Monday, February 06, 2017


Aloha everyone,

  Well, it's been four years now since I moved away from Kona, thought I'd check in. This is probably a dead blog by now, if there are any past readers seeing this post... HELLO again.

  The obvious first question those who know me from before is "have you been diving?"  Sadly no.  I thought about it early on but was frankly afraid to do cold water.  When I moved to Kona it was January and the water temp was 73 degrees,  I didn't even need a wetsuit in those days.  Once you start diving more often you start getting acclimated, and by the time I moved on I was getting cold on the second dive in 80 degree water wearing a 5 mil suit. The last couple night dives I did I was wearing the 5 mil suit with a 3 mil shorty over the top and the water was still in the high 70s.  I had become a warm water weenie and was kind of chicken. The thought of 45-53 degree water has been enough to keep me saying "maybe next year" for the first couple of years.  Since then, life has kinda got in the way.  I need to change that.

  I do miss the diving, and I miss the ability to head out and be snorkeling or swimming at the Place of Refuge in a few minute's time from where I used to live. The first couple of winters here in Oregon were tough... when we got here it was 20 degrees and didn't get over 32 or so for a week and a half, kinda rare in Corvallis to have that long of a cold stretch.  I've gradually acclimated though.

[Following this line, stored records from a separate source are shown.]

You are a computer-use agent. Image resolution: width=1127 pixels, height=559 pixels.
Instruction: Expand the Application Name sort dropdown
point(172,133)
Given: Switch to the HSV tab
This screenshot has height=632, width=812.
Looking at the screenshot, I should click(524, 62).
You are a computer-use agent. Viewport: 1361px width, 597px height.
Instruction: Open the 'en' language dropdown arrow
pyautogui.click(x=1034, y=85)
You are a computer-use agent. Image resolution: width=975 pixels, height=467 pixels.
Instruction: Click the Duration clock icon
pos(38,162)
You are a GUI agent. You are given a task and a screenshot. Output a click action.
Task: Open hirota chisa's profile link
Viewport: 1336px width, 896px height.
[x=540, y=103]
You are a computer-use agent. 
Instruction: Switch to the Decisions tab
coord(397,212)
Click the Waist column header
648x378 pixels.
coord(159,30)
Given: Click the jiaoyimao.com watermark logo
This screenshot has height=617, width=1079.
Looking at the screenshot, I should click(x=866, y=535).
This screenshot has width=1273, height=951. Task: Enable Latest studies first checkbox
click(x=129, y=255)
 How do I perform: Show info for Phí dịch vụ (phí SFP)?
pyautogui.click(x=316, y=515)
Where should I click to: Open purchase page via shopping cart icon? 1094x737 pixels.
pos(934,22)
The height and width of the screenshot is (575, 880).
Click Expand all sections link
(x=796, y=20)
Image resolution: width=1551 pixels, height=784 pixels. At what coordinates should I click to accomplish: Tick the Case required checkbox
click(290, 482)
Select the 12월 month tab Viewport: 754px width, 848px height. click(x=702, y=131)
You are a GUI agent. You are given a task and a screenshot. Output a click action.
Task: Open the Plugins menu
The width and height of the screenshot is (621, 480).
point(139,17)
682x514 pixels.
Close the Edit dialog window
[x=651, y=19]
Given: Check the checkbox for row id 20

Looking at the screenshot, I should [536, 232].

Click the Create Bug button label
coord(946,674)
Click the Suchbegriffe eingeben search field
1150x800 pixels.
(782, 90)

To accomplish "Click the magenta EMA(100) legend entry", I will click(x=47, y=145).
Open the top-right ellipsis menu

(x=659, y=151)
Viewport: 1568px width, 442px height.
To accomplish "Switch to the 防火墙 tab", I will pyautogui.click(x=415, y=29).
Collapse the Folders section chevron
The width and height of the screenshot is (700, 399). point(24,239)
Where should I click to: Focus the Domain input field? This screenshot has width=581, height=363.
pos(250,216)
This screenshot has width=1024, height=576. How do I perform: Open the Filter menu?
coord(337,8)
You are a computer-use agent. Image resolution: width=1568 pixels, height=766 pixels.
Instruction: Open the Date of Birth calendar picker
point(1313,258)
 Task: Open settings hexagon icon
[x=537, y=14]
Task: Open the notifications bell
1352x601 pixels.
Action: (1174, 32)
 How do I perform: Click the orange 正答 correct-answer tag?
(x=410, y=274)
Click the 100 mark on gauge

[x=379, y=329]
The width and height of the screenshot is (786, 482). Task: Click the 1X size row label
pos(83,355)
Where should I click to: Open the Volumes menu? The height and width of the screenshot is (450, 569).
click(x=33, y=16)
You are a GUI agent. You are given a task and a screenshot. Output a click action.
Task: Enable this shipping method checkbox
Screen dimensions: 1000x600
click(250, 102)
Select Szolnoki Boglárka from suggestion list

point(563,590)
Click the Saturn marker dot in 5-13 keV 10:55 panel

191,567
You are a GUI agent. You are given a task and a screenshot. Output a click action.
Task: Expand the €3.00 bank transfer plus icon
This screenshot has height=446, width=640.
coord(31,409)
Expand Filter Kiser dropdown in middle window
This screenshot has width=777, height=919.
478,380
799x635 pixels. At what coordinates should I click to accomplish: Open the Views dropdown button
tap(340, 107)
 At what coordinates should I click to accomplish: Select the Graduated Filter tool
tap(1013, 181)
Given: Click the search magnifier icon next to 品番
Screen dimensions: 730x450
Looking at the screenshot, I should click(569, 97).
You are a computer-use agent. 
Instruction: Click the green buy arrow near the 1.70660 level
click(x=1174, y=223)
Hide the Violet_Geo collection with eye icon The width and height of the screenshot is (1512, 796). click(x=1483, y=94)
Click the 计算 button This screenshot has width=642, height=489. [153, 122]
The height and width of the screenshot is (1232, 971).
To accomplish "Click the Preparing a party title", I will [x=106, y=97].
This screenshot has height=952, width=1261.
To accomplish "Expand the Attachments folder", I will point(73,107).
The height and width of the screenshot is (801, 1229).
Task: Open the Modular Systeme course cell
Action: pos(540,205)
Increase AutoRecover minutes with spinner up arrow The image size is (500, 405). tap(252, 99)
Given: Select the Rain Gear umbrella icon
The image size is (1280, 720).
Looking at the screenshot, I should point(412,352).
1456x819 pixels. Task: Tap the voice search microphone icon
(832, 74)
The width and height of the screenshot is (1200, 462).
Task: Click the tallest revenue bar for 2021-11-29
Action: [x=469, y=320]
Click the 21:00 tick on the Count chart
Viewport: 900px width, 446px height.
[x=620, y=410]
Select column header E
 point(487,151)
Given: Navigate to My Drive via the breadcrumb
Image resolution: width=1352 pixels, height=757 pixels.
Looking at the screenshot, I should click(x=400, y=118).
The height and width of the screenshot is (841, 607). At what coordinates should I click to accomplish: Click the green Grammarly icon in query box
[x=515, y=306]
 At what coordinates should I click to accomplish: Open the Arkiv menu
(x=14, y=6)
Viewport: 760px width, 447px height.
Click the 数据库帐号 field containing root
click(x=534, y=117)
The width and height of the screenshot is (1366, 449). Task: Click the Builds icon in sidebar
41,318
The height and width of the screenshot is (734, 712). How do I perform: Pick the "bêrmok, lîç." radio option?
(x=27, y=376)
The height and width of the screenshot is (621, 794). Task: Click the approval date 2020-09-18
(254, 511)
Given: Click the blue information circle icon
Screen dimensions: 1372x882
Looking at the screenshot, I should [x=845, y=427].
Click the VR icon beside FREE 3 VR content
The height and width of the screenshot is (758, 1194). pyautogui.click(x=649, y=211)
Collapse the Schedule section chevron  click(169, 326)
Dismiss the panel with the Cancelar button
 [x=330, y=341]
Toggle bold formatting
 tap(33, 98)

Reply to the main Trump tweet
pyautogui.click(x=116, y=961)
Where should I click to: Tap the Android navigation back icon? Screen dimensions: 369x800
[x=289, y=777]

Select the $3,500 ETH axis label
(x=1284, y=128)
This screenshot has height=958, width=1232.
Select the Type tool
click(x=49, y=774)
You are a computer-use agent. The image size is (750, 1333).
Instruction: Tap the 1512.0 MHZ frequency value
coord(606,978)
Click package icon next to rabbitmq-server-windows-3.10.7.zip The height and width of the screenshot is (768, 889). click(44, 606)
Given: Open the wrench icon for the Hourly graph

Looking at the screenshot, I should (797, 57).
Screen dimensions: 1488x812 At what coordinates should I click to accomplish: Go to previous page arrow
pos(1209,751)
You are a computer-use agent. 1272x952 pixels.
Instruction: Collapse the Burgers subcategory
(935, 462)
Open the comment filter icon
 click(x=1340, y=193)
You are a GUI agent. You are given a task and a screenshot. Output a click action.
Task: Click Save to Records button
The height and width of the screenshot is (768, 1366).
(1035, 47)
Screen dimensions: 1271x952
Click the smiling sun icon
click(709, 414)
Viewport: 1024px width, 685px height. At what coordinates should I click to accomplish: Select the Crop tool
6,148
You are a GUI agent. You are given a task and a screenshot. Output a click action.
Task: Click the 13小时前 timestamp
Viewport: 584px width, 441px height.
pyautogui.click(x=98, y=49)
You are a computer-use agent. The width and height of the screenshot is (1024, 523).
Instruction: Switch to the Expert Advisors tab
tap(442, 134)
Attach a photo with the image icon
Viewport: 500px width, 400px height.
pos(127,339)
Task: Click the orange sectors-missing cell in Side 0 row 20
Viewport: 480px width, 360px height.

  So I did manage to bring back something with me from Hawaii that I wish I had not... skin cancer.  When we lived there I had a spot on my chest that I had the doctor remove, he said it was probably nothing but if it grew back get on it right away and have it biopsied.  A couple years after we got back I was looking for the spot and couldn't even barely make out the scar, then a couple months later it reappeared and grew fast.  Went to the doctor and they thought it likely nothing but sent me to a dermatologist. She looked at it and said it looked to be a basal cell carcinoma, nothing to really worry about in the long run but that I'd want to get rid of it before it got big and ugly and weepy, so she sliced if off and sent it off for biopsy.  The call a week later was one of those "Mr. Frisbie, I wish I had good news for you but I don't" calls. Turned out it was melanoma, which is pretty likely fatal if you don't get at it on time.  So, it was off to surgery and they removed about a 5 inch by .75 inch puck of meat off my chest and pulled the skin back over.  It left me with a nifty question mark shaped scar, I should probably get a tattoo of a sheepherder holding it (shaped like a cane as well).  They got everything and and pulled the sentinel lymph node and it was clean, so I am hopefully essentially cured thank goodness.  I do get to get really familiar with a dermatologist for the rest of my life.  I'll be going in every 6 months for a few years then annually after 5 of being clear.  I did also come up with some spots of the basal cell and squamous cell carcinomas as well, a little minor "surgery" and some freezing has done a good job of taking care of that.
I expect the melanoma was a result of repeated exposure to sun and sun burns growing up.  They say 4-5 sunburns can double your likelihood of coming down with it later in life, I've had dozens of sunburns over the years, well before moving to the tropics.  It wouldn't surprise me if the other two types of cancer were at least influenced by all the sun I got on the boat and my penchant for ignoring sun protection.  Nowadays I'm doing the sun block and sun clothes any time I'm out in the sun. Here's a shot of me in full sun gear on a recent day of hiking.. whenever I look at that hat all I can think of is the van in "Dumb and Dumber".  I didn't care for them before, but I now am a firm believer in wearing rash guards if I think about swimming.  I feel I should mention this because skin cancer is pretty easy to think "it won't happen to me" and a worry for a lot of my friends, both here and in Hawaii, who catch a lot of sun. For those of you with kids, you might want to be proactive about having them wear sun protection as they grow up. If you have a mole that grows, or long term scaly spots on your face or lips you might want to have it looked at, and biopsied if there is ANY question at all about what it is. My melanoma was not anything like the textbook pictures you see, black and highly irregular and such, just a fast growing mole.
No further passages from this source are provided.